» Instructions to follow:
The entries below should be repeated exactly, with no pictures carried over.

» Provided records:
[Start of section]

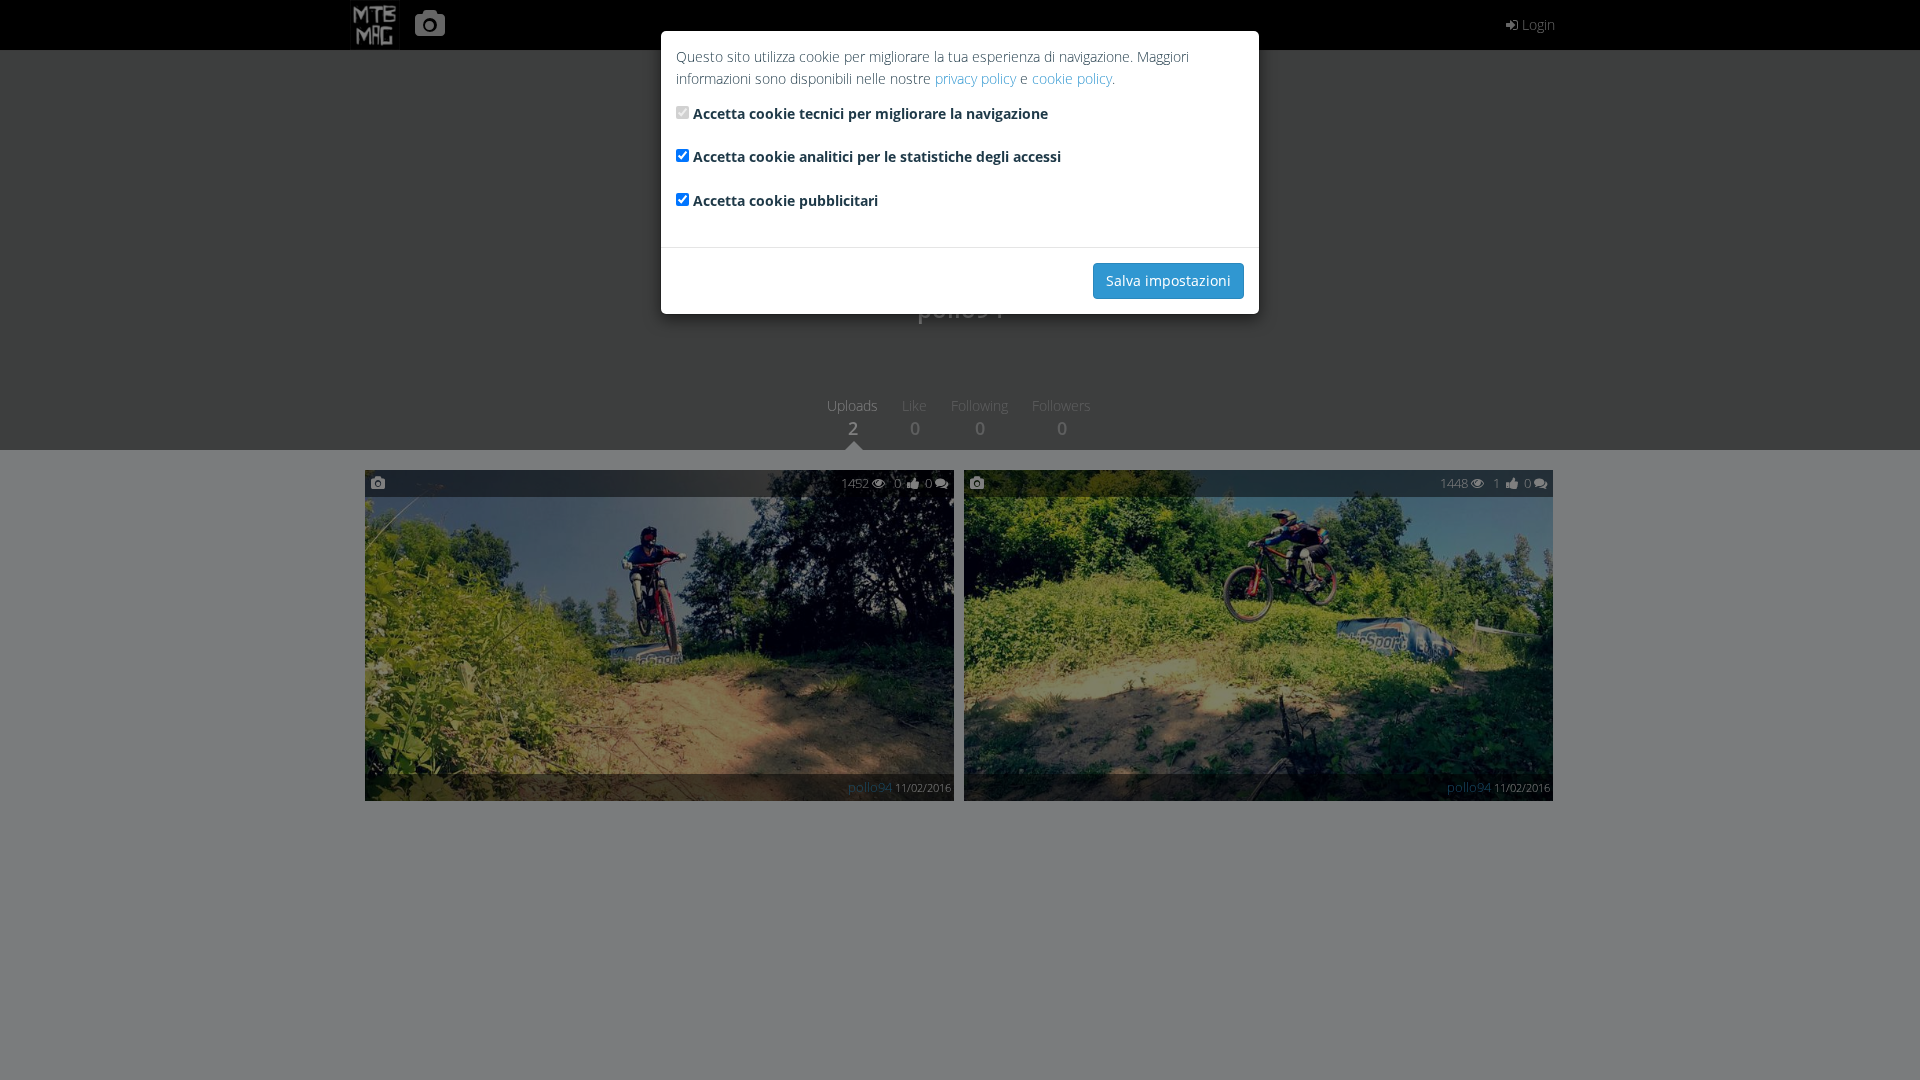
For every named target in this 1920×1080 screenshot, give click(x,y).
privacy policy (975, 78)
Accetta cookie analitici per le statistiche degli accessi (877, 156)
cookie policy (1072, 78)
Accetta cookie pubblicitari (785, 200)
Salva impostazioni (1168, 280)
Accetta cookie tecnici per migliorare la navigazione (870, 113)
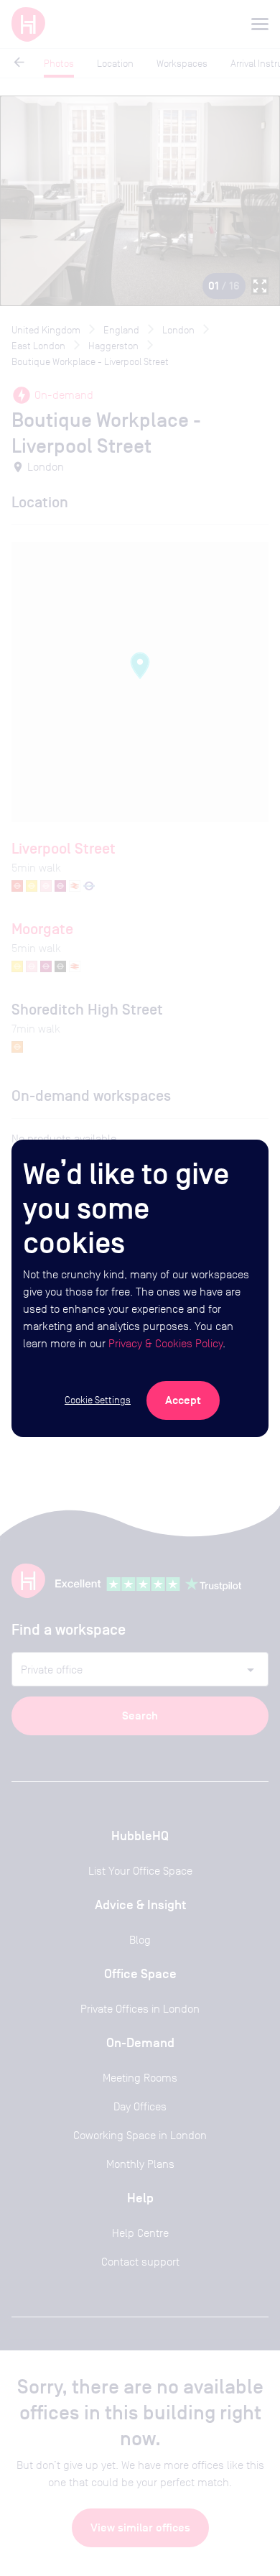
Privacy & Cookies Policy (165, 1343)
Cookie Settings (98, 1399)
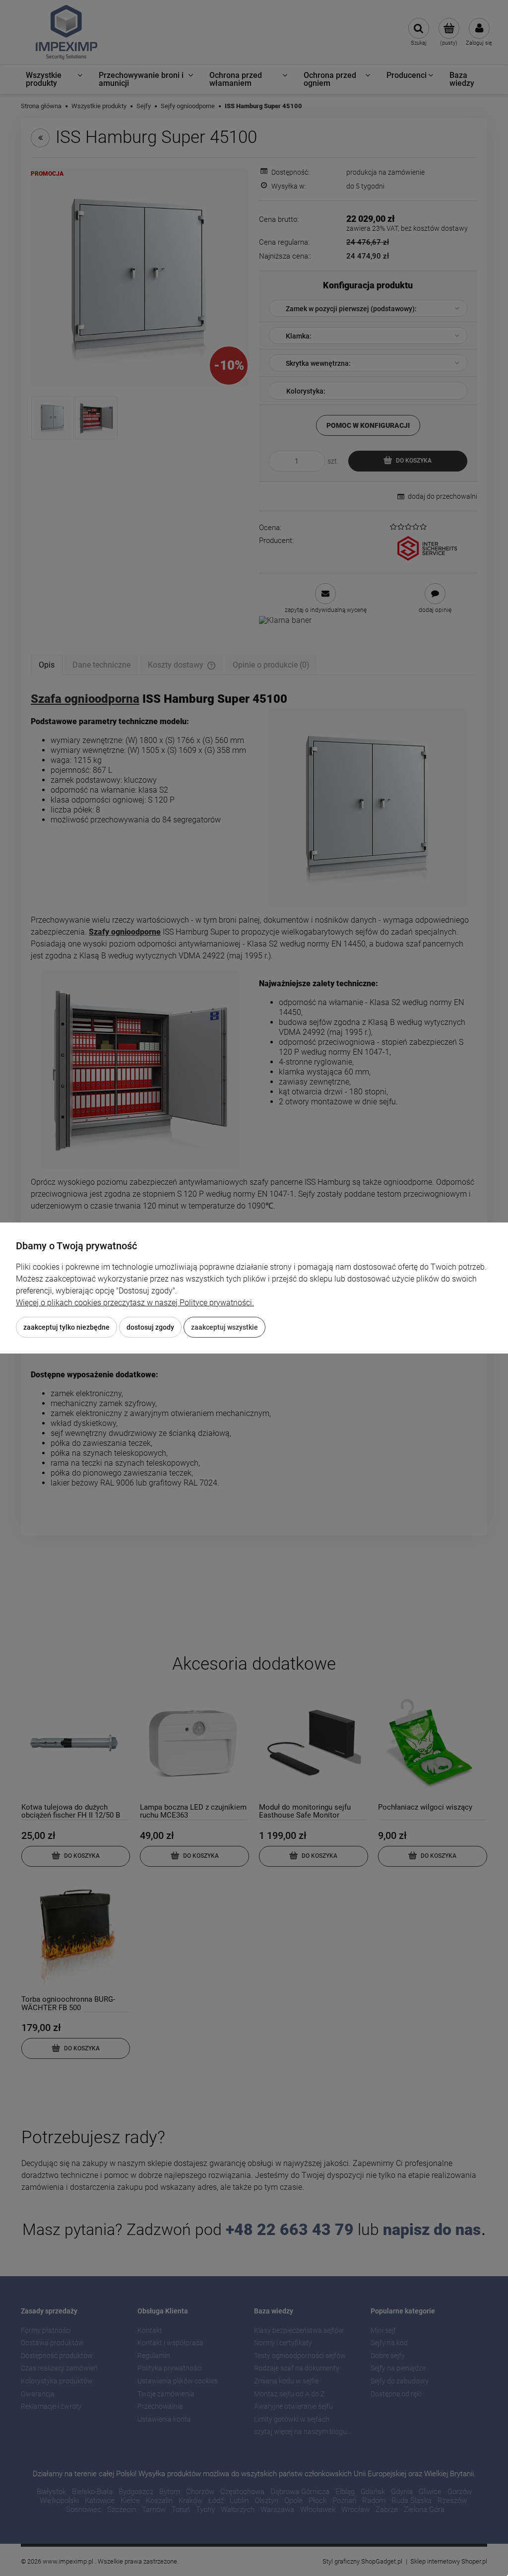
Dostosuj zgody (150, 1327)
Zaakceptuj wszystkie (224, 1327)
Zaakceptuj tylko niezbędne (66, 1327)
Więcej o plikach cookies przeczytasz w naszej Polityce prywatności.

[End of section]

» Exercise solution:
For every named target in this 1920×1080 screenshot, give click(x,y).
privacy policy (975, 78)
Accetta cookie analitici per le statistiche degli accessi (877, 156)
cookie policy (1072, 78)
Accetta cookie pubblicitari (785, 200)
Salva impostazioni (1168, 280)
Accetta cookie tecnici per migliorare la navigazione (870, 113)
Privacy & Cookies Policy (165, 1343)
Cookie Settings (98, 1399)
Dostosuj zgody (150, 1327)
Zaakceptuj wszystkie (224, 1327)
Zaakceptuj tylko niezbędne (66, 1327)
Więcej o plikach cookies przeczytasz w naszej Polityce prywatności.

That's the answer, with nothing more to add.